Исходный фрагмент
Флагман называется «Убийца неверных». Еще два авианосца – «Чудо» и «Юдо». На «Чуде» возникает тайная организация младших офицеров, возглавляемая Мичманом; хотя истинный их наставник – Библиотекарь. Библиотека тут борхесовская, с преимущественным вниманием к конспирологической литературе, хотя, по идее, здесь есть все. Библиотекарь внушает Мичману, что необходимо подготовить и провести восстание, чтобы освободить «угнетенных» (трюмных, первогодков и т.п.).
Меж тем восстание вспыхивает на одном из эсминцев: офицеры убивают сошедшего с ума и чудовищно зверствовавшего капитана, а экипаж отказывается выдать зачинщиков на «Убийцу». Мятеж безжалостно подавляют, зачинщиков казнят; происходят перемены и на флагмане: главврач с психологом оттеснены в сторону, правой рукой Адмирала становится начальник вновь учрежденной тайной полиции, а левой – палач. Все это, кстати, заранее предсказывал Библиотекарь с «Чуда». На первый план, наряду с казнями и расправами, постепенно выходит проблема пола. Решено приступить к изготовлению надувных кукол.
И тут перед ними открывается остров. Сущий рай земной – правда, без людей. Но зато здесь полным-полно обезьян – и все они самки. С дисциплиной, да чуть ли не с властью императора (при виде острова Адмирала на радостях провозгласили императором) покончено: пьют, жгут, разоряют; насилуют обезьян (те и сами не против) – и уже начинают убивать друг друга из-за них (раньше во флоте прошла эпидемия дуэлей от скуки; Адмирал подавил ее).

По имеющимся сведениям
A - Как называется флагман в исходном фрагменте?
B - Перепишите дословно часть исходного фрагмента от слов «Меж тем восстание» до слов «изготовлению надувных кукол.» включительно.
Строки, приведённые далее, здесь не используются.

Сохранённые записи
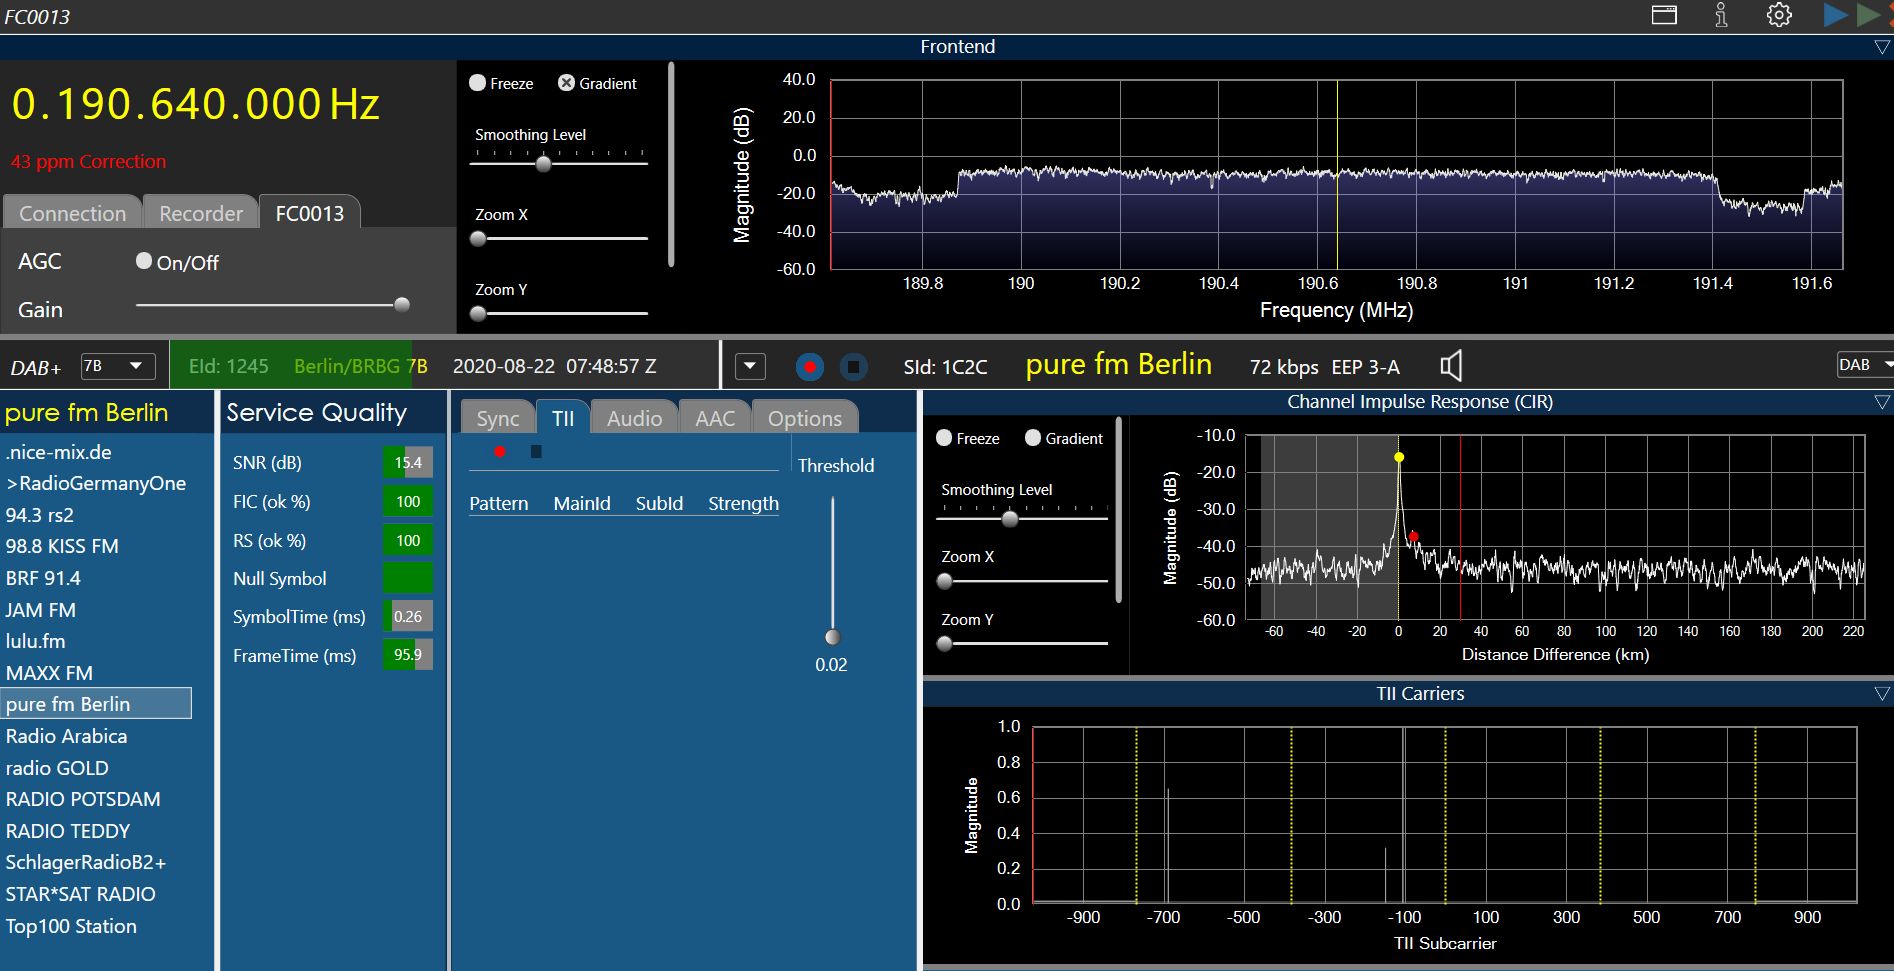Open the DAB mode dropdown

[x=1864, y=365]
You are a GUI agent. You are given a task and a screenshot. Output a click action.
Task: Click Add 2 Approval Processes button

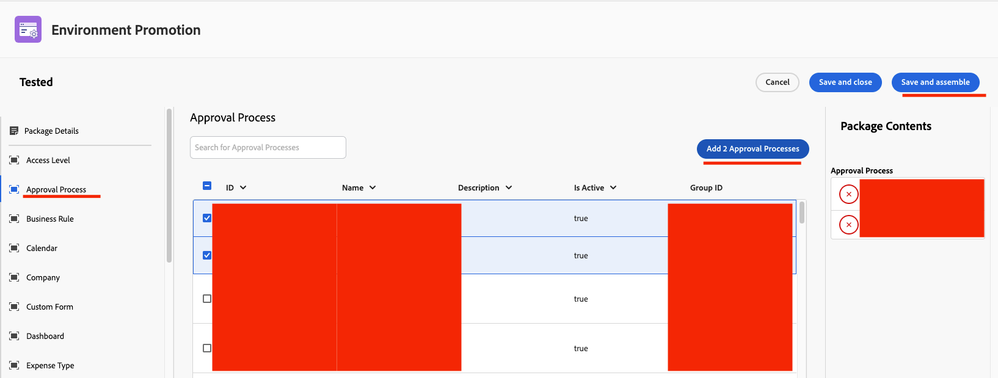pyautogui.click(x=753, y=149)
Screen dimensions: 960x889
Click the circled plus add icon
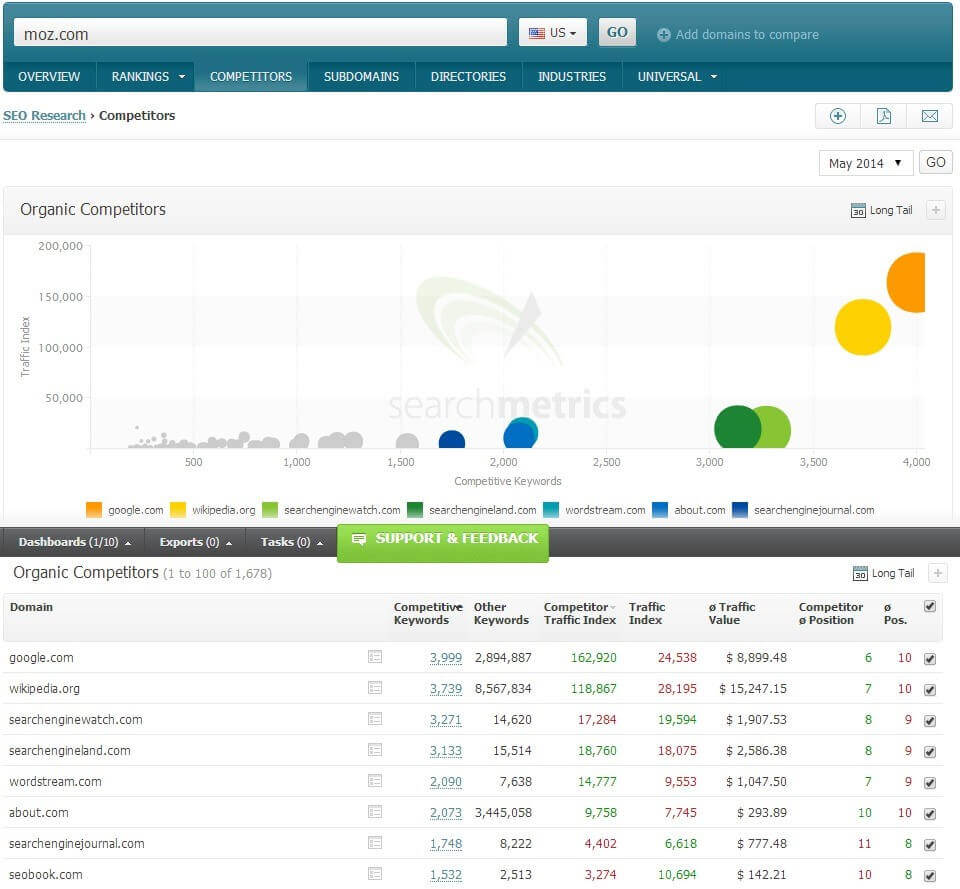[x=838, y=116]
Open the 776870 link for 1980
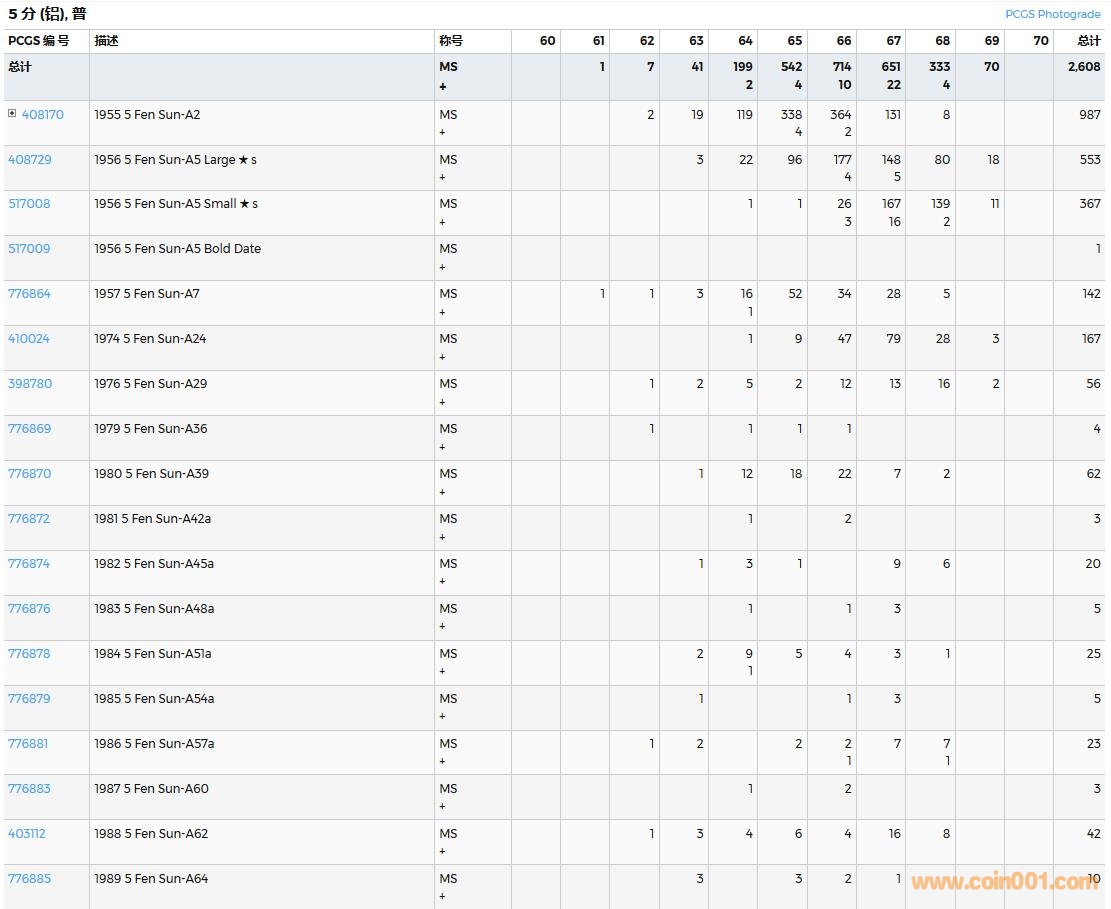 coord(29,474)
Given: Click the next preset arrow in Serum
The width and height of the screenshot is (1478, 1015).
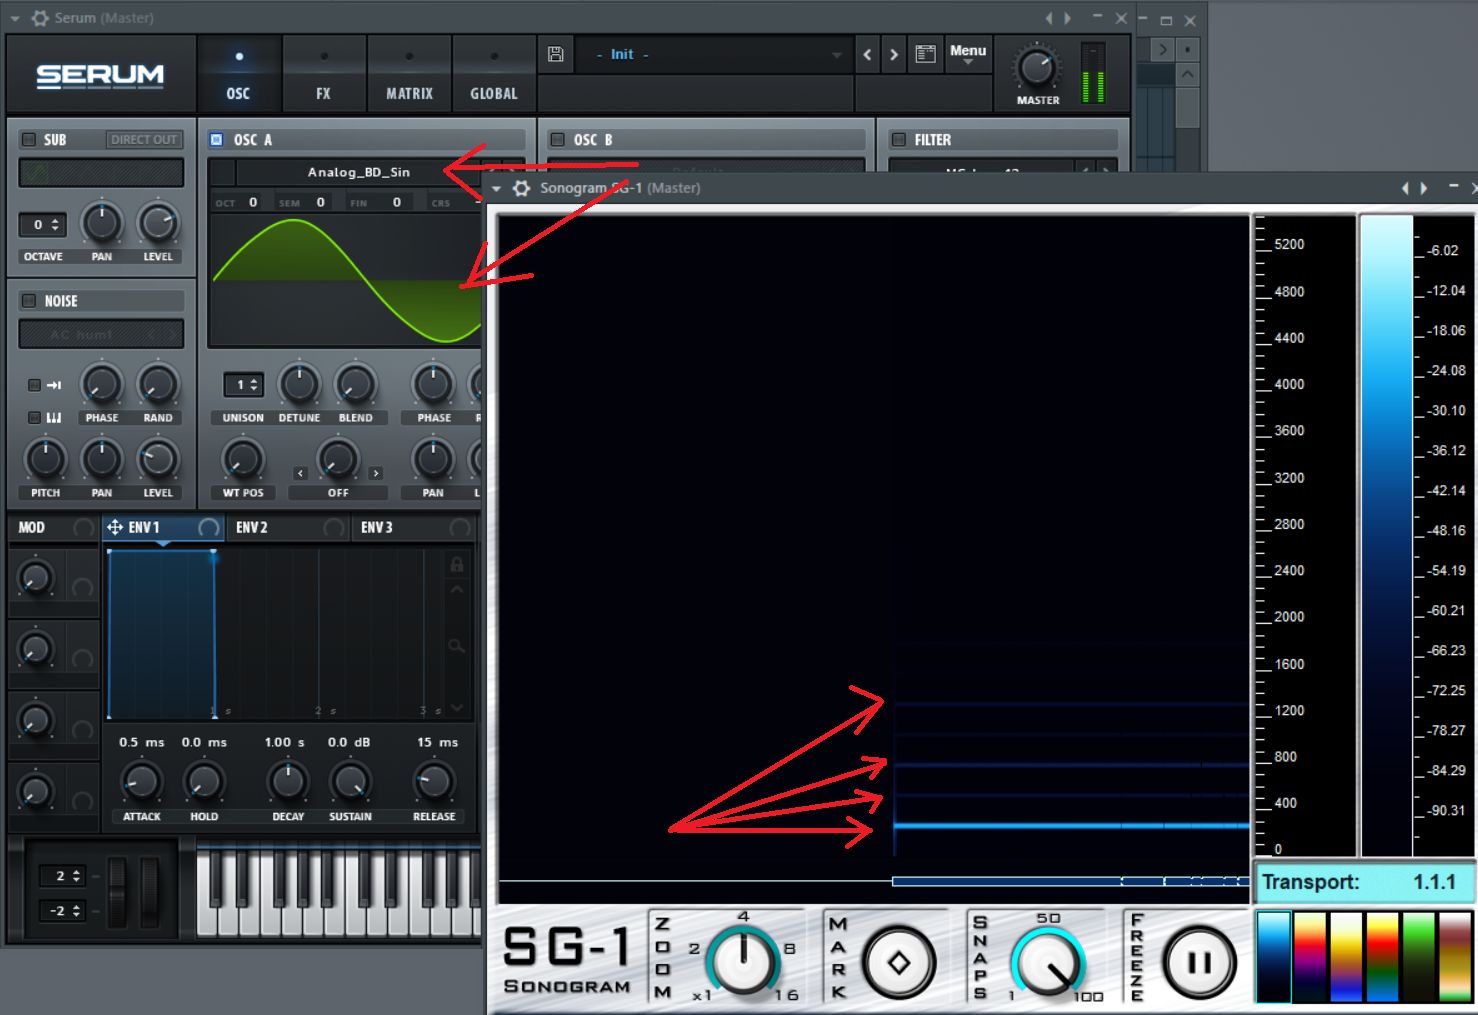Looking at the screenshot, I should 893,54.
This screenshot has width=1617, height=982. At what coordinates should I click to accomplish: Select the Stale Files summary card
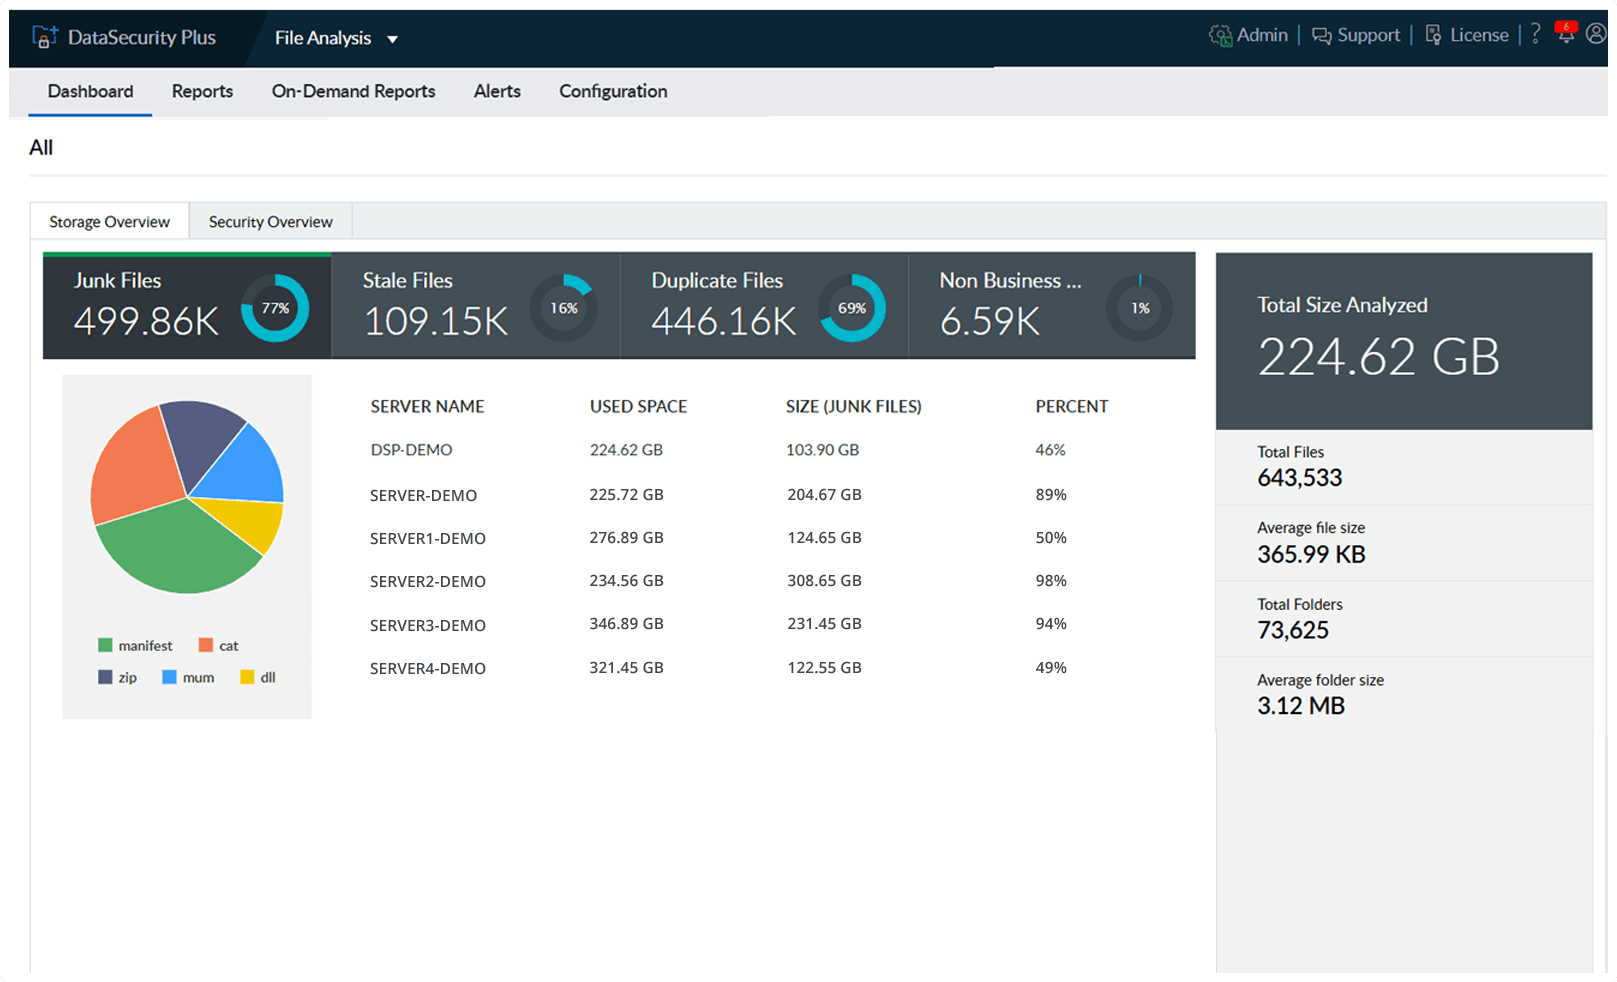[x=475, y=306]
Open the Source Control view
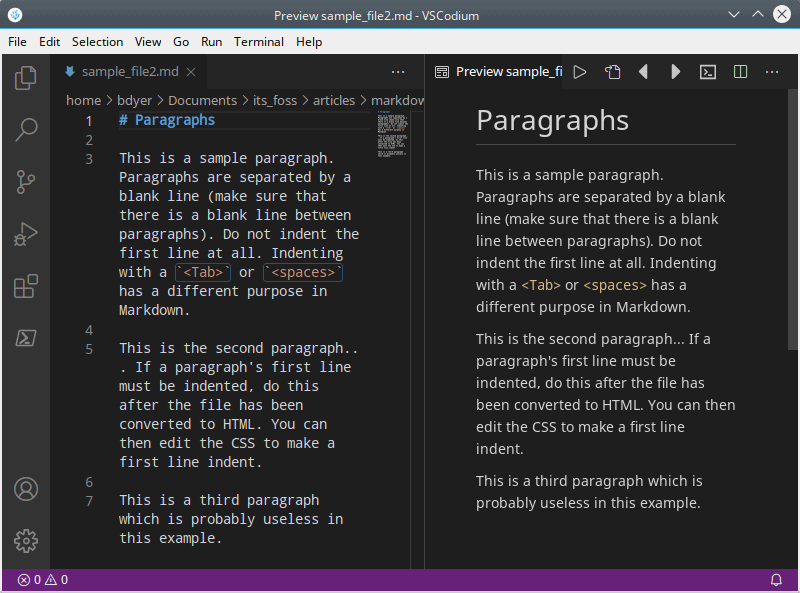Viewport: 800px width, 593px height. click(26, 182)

Ответы по заданиям
A - «Убийца неверных».

B -
Меж тем восстание вспыхивает на одном из эсминцев: офицеры убивают сошедшего с ума и чудовищно зверствовавшего капитана, а экипаж отказывается выдать зачинщиков на «Убийцу». Мятеж безжалостно подавляют, зачинщиков казнят; происходят перемены и на флагмане: главврач с психологом оттеснены в сторону, правой рукой Адмирала становится начальник вновь учрежденной тайной полиции, а левой – палач. Все это, кстати, заранее предсказывал Библиотекарь с «Чуда». На первый план, наряду с казнями и расправами, постепенно выходит проблема пола. Решено приступить к изготовлению надувных кукол.